|Intro||German politician and SS officer|
|A.K.A.||Arent, Benno von|
|Was||Architect Politician Film director|
|Type||Engineering Film, TV, Stage & Radio Politics|
|Birth||19 July 1898, Görlitz, Germany|
|Death||14 October 1956, Bonn, Germany (aged 58 years)|
Benno von Arent (19 July 1898 – 14 October 1956) was a German film director, artist, architect, designer and a member of the Nazi Party and SS.
Arent was born Benno Georg Eduard Wilhelm Joachim von Arent in Görlitz on 19 July 1898, the son of a Prussian Lieutenant Colonel also named Benno von Arent (1868-1904) and grandson of a Prussian Lieutenant General likewise named Benno von Arent.
Arent fought in the First World War and then joined the Freikorps and Reichswehr. In the time of high unemployment he had a number of jobs including car salesman, while teaching himself to be architect. In 1923, he worked as an outfitter in various theatres across Berlin, initially without success. He also became a member of the völkisch-minded and anti-Semitic Militant League for German Culture.
In 1931, he joined the SS and 1932 in the NSDAP. That same year, he became one of the founders of the Bund nationalsozialistischer Bühnen- und Filmkünstler ("Union of National Socialist Stage and Movie Artists"), which was renamed Kameradschaft der Deutschen Künstler ("Fellowship of German Artists") after Hitler's rise to power in 1933.
After some personal assignments for Adolf Hitler in 1936, Arent was appointed Reichsbühnenbildner ("Reich Stage Designer"), a title intended primarily to underscore Arent's exemplary position as a set designer and outfitter.

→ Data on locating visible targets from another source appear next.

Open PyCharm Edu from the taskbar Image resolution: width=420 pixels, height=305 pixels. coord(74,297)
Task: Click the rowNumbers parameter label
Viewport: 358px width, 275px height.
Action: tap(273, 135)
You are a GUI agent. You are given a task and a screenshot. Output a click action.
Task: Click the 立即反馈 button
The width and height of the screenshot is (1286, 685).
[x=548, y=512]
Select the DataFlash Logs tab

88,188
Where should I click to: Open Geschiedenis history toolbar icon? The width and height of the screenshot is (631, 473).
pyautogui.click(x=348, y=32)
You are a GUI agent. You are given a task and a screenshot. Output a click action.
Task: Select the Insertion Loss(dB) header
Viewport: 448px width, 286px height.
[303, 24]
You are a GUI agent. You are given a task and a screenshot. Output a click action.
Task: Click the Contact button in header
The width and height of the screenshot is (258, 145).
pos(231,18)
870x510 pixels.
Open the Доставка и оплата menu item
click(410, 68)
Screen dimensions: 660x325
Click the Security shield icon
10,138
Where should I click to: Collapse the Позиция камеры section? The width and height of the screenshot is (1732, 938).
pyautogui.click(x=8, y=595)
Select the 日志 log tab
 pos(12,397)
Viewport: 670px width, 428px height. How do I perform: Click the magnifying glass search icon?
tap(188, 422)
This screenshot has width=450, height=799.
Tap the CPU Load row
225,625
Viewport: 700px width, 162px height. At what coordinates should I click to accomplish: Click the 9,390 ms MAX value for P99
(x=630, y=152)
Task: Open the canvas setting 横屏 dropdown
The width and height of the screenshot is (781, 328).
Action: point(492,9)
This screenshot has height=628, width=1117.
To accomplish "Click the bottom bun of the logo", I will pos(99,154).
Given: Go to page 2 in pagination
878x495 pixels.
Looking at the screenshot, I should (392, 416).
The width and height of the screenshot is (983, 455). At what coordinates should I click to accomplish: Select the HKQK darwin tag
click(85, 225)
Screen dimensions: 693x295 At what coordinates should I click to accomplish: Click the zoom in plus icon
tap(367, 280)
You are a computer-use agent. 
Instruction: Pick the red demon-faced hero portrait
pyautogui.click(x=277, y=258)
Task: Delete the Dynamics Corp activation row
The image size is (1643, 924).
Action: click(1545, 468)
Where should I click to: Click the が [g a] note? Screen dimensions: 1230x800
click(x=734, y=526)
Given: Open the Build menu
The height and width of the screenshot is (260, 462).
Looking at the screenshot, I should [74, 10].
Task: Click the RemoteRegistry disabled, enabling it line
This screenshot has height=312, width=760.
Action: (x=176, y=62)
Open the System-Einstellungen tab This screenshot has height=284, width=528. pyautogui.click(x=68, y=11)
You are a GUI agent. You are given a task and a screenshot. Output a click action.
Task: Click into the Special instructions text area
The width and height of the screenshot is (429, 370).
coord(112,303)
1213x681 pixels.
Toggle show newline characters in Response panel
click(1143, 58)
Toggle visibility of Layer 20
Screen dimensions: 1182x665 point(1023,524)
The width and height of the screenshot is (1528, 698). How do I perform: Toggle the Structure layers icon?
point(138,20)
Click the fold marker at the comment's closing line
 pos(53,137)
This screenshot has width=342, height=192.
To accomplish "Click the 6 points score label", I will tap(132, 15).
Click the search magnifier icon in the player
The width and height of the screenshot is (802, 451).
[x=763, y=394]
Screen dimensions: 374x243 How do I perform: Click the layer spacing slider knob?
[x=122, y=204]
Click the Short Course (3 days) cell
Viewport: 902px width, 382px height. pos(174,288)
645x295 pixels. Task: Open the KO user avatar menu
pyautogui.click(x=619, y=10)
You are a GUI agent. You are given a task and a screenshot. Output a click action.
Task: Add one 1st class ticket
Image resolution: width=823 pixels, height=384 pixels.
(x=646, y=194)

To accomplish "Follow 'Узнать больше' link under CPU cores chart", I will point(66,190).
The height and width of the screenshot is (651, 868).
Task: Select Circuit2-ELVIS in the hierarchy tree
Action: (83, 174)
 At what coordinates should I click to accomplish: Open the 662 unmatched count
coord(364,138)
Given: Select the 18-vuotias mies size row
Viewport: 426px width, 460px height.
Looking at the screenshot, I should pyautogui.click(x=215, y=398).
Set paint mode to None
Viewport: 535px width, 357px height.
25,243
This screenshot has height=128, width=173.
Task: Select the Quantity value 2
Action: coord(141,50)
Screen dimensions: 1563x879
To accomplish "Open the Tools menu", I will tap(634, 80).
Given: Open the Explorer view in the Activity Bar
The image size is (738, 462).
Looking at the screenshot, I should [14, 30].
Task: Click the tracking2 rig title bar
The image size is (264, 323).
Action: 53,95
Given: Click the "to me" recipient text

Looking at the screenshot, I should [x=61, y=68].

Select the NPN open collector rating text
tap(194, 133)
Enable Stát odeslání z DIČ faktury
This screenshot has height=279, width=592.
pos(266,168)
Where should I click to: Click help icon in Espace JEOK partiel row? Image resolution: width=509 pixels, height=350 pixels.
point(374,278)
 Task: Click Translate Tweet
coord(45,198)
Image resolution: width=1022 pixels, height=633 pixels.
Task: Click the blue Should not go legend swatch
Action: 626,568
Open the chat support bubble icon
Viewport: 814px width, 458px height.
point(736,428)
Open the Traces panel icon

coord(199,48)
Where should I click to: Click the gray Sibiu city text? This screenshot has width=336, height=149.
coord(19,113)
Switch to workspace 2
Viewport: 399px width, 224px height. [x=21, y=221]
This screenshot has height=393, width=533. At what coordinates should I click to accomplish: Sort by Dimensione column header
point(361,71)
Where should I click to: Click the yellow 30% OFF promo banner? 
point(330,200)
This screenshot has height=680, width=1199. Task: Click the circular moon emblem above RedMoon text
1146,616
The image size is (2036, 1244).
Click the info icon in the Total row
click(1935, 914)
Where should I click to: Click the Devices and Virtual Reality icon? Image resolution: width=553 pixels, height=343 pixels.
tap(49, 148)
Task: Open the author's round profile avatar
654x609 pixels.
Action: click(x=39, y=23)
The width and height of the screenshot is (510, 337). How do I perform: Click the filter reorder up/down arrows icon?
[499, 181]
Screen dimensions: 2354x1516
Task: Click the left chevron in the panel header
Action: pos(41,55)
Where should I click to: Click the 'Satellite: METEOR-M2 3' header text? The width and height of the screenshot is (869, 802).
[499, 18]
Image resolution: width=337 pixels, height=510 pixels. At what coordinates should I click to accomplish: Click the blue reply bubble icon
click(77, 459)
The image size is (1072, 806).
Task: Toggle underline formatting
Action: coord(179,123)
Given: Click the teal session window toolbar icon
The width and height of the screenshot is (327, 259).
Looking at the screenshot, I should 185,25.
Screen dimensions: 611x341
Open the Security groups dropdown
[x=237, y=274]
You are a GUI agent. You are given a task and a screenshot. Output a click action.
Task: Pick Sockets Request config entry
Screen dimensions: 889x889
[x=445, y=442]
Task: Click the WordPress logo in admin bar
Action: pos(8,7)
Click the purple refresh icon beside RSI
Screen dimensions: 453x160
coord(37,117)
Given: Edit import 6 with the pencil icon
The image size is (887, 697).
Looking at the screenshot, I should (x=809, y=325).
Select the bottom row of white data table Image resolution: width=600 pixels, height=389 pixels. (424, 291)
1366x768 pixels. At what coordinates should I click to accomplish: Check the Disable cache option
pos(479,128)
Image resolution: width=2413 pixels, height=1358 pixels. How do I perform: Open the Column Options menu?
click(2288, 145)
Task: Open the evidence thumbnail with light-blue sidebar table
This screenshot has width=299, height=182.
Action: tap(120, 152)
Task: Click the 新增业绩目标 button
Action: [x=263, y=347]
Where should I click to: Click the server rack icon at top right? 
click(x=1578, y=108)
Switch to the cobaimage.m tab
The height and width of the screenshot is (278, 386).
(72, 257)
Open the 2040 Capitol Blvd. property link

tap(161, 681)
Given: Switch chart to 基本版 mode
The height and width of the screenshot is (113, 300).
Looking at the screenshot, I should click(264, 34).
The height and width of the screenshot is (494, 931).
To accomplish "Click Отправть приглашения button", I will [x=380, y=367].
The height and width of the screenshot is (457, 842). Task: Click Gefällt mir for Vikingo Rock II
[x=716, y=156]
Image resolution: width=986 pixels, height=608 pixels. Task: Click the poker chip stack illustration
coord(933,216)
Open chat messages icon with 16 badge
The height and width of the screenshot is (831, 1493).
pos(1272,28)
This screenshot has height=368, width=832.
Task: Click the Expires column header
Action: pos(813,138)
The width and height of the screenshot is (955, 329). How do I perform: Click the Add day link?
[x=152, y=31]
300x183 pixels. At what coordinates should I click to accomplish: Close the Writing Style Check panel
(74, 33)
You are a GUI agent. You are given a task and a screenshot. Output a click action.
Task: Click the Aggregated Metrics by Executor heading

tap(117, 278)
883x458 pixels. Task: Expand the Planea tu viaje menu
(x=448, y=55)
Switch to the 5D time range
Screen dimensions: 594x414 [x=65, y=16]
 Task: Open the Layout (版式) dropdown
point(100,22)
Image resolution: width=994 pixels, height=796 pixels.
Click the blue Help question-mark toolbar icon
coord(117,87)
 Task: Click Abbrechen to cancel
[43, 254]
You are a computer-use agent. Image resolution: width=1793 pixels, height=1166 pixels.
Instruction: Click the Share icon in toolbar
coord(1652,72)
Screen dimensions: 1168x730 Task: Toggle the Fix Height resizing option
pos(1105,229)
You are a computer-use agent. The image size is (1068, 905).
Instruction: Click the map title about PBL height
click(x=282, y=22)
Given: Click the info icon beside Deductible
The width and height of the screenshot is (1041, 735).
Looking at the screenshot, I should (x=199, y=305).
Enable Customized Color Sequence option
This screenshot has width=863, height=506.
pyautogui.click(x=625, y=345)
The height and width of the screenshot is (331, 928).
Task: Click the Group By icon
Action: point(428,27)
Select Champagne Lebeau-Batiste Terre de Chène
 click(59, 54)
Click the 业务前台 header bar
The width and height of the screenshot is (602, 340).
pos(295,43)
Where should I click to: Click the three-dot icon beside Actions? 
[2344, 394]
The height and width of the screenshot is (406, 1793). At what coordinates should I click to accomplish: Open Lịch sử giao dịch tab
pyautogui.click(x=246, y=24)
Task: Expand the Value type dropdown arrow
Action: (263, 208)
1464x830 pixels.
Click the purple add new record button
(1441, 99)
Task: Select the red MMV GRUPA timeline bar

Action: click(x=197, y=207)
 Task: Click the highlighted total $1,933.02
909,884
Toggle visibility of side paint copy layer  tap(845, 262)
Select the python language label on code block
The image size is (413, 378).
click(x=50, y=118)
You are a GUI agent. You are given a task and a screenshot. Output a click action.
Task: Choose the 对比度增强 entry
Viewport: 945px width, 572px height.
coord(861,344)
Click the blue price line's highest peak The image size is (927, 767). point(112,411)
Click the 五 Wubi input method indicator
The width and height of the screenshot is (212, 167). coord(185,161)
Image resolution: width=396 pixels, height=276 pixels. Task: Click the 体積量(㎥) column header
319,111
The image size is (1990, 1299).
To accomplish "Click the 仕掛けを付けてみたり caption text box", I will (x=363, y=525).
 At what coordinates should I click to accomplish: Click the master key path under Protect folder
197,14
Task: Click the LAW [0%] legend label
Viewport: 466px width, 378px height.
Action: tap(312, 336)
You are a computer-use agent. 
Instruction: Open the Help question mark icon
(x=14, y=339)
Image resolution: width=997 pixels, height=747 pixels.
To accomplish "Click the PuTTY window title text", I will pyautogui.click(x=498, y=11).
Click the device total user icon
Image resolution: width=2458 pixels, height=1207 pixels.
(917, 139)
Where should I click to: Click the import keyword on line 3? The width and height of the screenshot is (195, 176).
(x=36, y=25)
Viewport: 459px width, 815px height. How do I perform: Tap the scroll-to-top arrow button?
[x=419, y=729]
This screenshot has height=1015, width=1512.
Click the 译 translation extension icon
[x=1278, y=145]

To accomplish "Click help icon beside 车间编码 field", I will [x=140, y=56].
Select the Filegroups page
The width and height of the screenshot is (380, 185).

Occasionally, Hitler imposed his own stage designs on a kind of teacher-student relationship, a relationship that would greatly benefit Arent's career. Hitler described him as one of the greatest stage designers. Arent, whose artistic views were shared and probably influenced by Hitler, favored a realistic, often monumental style in his own sets and costumes. Nevertheless, he was ultimately unable to develop his own style, partly due to the outbreak of World War II, and because of competition in his field of expertise.
His task as a designer of street decorations during major marches also had an effect on his stage style. He was also the designer of the diplomatic uniforms for the Foreign Ministry. On 20 April 1937, he received the title of professor like many other leading Nazi culture officials. In addition to his party responsibilities, Arent continued to work as an architect. His most famous work was the design of the Berlin House of the German Labour Front (DAF). In the spring of 1939, Arent was appointed "Reich Commissioner for Fashion", an office that was soon terminated due to the war.
Wartime years and death
During World War II, Arent, who had been a member of the SS since 1931, joined the staff of Heinrich Himmler. On 15 August 1941, he witnessed the murder of partisans and Jews near Minsk. In 1944, he fought in the Waffen-SS and was appointed SS-Oberführer. Near the end of the war, he fell into Soviet captivity, from which he was released in 1953. In 1956, a denazification process was started against Arent in Berlin. Shortly after his sentencing, Arent died in Bonn, West Germany.